**Exercise**: Copy out the material below line for line, without the pictures.

begin Material for this exercise

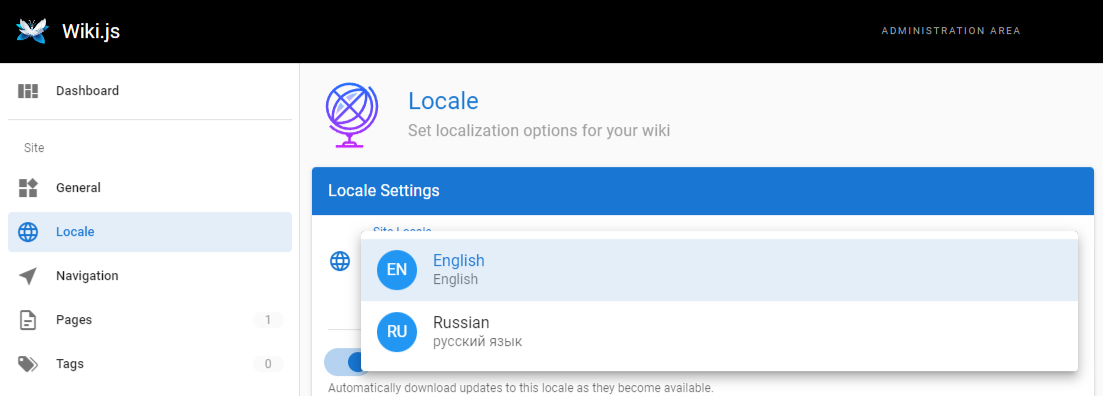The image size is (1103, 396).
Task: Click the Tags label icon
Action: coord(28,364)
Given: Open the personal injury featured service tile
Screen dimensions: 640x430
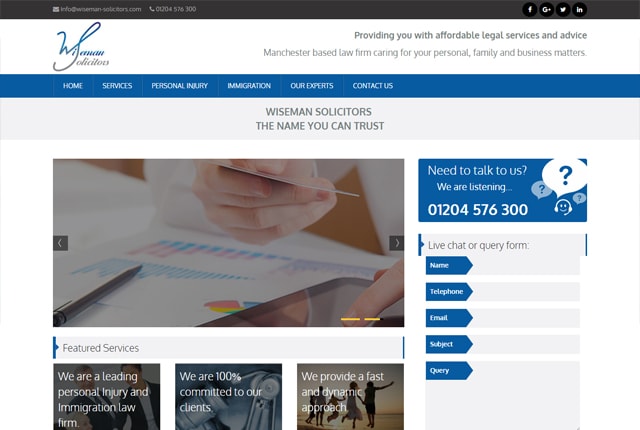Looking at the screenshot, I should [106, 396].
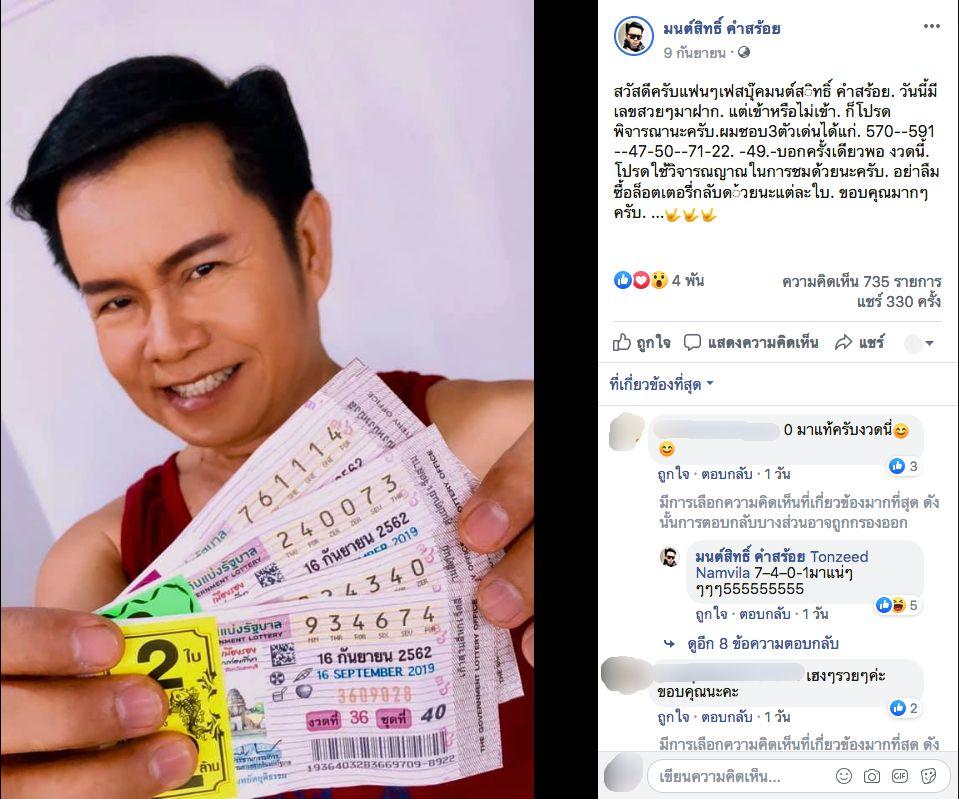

end Material for this exercise

**Result**:
The image size is (1103, 396).
Task: Click the Tags label icon
Action: coord(28,364)
Given: Open the personal injury featured service tile
Screen dimensions: 640x430
Looking at the screenshot, I should [106, 396].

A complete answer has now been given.